NY futures gave up further ground this week, with March slipping 52 points to close at 73.72 cents.

Even though this morning's USDA supply/demand report as well as the weekly US export sales report were bullish, the market was unable to generate any new upside momentum from it. What's missing at the moment is speculative buying, which has really been the main driver behind this bull market in commodities that had its origins back in March.

While fundamentals have certainly become more supportive in recent months, mills have still not adjusted to this higher price level and merchants seem to be waiting for a dip in prices before possibly getting out of some of their 14.2 million bales in net short futures. As a result we have a very thinly traded market at the moment, with futures (outside of spreading) and options volume being unusually low for this time of the season.

Earlier this week reliable sources in China reported that the government would soon release the TRQ import quota of 0.9 million tons plus an additional 1.0 million tons with sliding scale duties. Further, it is expected that the government will authorize another 1.0 million tons of imports by the second quarter of next year. In total we could see as many as 13.3 million bales in quotas issued this season, which combined with the cotton that China has already imported since August would probably surpass the current USDA estimate for Chinese imports by a wide margin.

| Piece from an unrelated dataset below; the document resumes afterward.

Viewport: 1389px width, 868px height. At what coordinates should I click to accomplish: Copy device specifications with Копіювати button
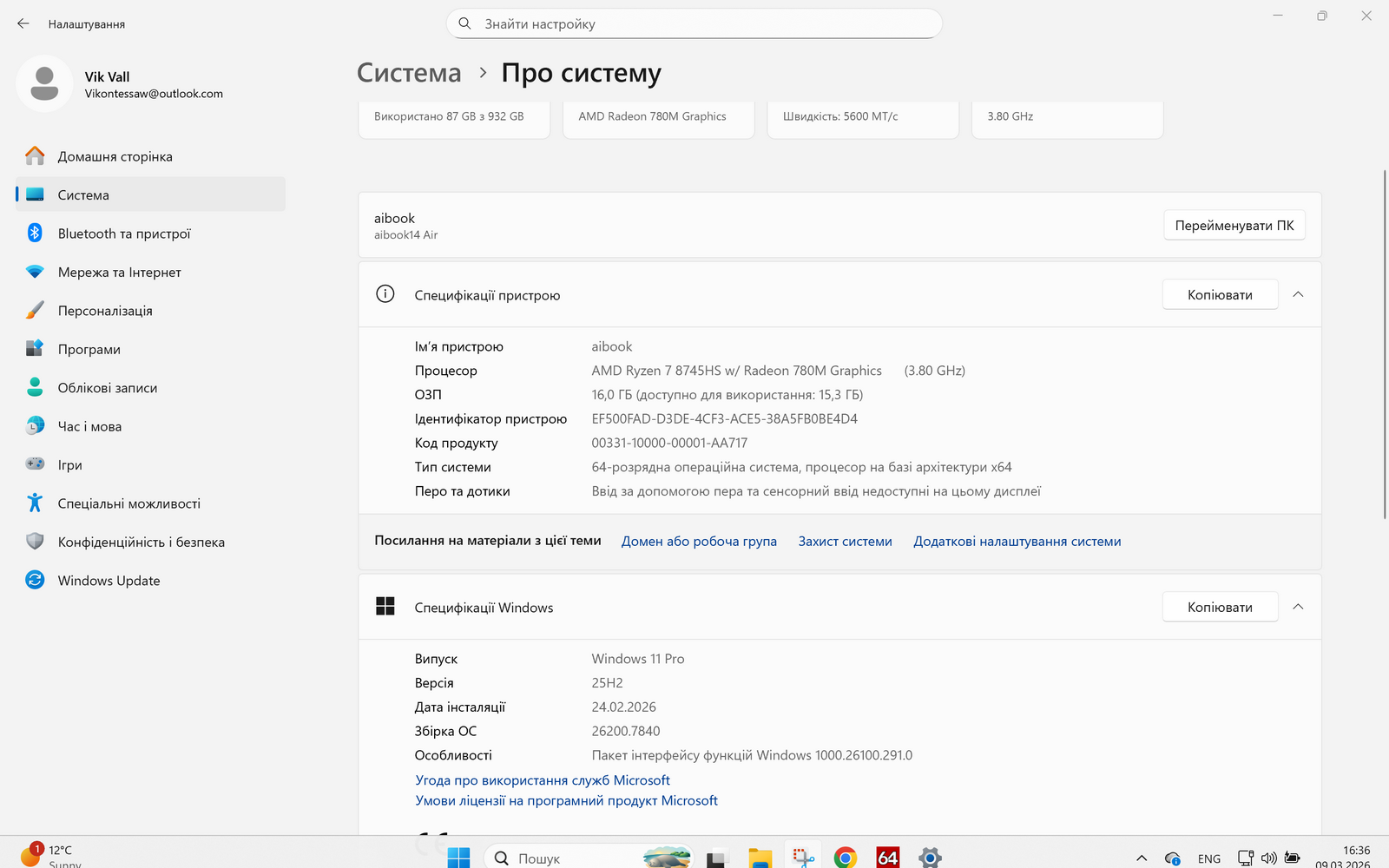(x=1220, y=295)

The USDA raised Chinese imports by 0.5 million bales to 9.0 million bales in its latest report, but we believe that this is still much too conservative. We wouldn't be surprised to see China import 11 or 12 million bales by the end of this marketing year. The promise of impending quotas has served to calm down the local market and prices have eased around 3-4 cents over the last couple of weeks.

This drop in Chinese prices seems to send the wrong signal to the market, as it is seen as weakness, when in fact quite the opposite is the case. By bringing its market under control with the help of imports, China is simply passing on the problem to someone else. It's like playing musical chairs, with China now having a chair to sit on, while someone else will be left standing.

As the USDA numbers clearly show this is a demand-driven bull market, which is the most powerful kind. The biggest surprise in today's USDA report was the 1.0 million bales increase in world consumption to 114.5 million bales. Increases in China (0.5 mio), India (0.25 mio), Vietnam (0.10 mio) and Thailand (0.075 mio) reflect the economic strength that we have been seeing in the Asian economies.

Since global production was basically unchanged from last month, the seasonal production deficit grew to about 11.8 million bales and the foreign output gap increased to a record 21.0 million bales. Therefore, even if the US ships the 11.0 million bales the USDA currently estimates, there are still around 10.0 million needed and these bales will have to be taken from existing stocks. According to the USDA, global ending stocks are to drop by around 9.3 million bales from last season to just 51.8 million bales, the lowest level since 2003/04.